-- start DATA TO PROCESS --

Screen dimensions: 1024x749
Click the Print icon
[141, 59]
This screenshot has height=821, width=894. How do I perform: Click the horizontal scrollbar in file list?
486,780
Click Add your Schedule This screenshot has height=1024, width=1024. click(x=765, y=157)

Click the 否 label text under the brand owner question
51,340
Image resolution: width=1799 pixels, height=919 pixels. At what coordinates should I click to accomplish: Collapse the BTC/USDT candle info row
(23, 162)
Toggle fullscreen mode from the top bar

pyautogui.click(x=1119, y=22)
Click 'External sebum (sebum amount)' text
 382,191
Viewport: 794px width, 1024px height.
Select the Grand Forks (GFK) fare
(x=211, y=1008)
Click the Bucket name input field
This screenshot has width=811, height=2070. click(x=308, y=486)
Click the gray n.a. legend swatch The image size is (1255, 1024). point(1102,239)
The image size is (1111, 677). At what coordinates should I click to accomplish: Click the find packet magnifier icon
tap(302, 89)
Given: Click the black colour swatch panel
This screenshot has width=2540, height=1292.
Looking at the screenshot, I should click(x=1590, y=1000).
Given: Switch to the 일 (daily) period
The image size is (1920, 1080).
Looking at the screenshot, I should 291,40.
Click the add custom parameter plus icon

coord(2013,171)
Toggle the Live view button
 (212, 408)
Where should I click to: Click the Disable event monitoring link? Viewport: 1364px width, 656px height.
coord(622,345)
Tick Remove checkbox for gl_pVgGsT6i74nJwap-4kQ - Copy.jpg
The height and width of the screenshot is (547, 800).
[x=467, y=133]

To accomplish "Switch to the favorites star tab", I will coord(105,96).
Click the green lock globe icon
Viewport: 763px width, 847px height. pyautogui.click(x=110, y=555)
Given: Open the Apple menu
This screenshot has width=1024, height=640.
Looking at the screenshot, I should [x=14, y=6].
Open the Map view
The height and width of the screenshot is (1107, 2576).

-- end DATA TO PROCESS --

EXERCISE DETAILS: Rewrite the lines as a numbered list, from the line with "Image resolution: width=1799" up to and including the line with "Looking at the screenshot, I should click(x=1590, y=1000).", and leave out any blank lines.

THE ANSWER:
1. Image resolution: width=1799 pixels, height=919 pixels. At what coordinates should I click to accomplish: Collapse the BTC/USDT candle info row
2. (23, 162)
3. Toggle fullscreen mode from the top bar
4. pyautogui.click(x=1119, y=22)
5. Click 'External sebum (sebum amount)' text
6.  382,191
7. Viewport: 794px width, 1024px height.
8. Select the Grand Forks (GFK) fare
9. (x=211, y=1008)
10. Click the Bucket name input field
11. This screenshot has width=811, height=2070. click(x=308, y=486)
12. Click the gray n.a. legend swatch The image size is (1255, 1024). point(1102,239)
13. The image size is (1111, 677). At what coordinates should I click to accomplish: Click the find packet magnifier icon
14. tap(302, 89)
15. Given: Click the black colour swatch panel
16. This screenshot has width=2540, height=1292.
17. Looking at the screenshot, I should click(x=1590, y=1000).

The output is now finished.